Work to be completed: In the data, starting at the line with "The image size" and continuing through the end, replace "in the code" with "in the snippet". Reproduce those lines with everything else unchanged.

## Begin Supplied data

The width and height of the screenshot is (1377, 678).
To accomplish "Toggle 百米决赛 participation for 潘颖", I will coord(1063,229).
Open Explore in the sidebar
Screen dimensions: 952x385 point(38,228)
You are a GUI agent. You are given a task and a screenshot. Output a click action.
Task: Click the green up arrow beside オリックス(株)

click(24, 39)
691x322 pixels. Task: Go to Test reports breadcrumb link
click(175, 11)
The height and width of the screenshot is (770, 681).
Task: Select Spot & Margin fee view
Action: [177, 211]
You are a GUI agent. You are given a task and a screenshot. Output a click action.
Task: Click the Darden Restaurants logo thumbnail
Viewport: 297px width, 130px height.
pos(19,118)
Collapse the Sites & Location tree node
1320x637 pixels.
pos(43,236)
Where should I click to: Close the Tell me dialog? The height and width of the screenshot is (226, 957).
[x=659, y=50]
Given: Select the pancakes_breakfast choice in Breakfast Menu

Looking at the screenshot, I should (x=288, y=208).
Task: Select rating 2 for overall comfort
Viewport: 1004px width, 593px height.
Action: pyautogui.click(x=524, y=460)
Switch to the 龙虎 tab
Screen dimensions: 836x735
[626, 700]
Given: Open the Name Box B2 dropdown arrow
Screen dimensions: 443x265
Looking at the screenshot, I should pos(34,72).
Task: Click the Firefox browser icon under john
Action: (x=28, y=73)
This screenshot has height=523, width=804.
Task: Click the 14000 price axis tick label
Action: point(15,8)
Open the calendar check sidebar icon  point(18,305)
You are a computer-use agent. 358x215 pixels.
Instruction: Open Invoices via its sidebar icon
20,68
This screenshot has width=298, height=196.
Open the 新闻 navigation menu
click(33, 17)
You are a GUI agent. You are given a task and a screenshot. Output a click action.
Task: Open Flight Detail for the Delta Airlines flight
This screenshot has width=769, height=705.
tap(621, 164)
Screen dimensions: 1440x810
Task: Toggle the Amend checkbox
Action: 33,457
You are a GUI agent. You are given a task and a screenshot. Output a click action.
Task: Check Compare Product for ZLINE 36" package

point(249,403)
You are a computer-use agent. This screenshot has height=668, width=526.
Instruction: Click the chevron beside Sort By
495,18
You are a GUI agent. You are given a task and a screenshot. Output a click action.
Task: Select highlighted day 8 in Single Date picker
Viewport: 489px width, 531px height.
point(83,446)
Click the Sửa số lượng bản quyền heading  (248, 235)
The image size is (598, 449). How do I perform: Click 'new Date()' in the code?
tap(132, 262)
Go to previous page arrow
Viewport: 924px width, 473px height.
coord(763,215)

## End Supplied data

Expected answer:
The image size is (598, 449). How do I perform: Click 'new Date()' in the snippet?
tap(132, 262)
Go to previous page arrow
Viewport: 924px width, 473px height.
coord(763,215)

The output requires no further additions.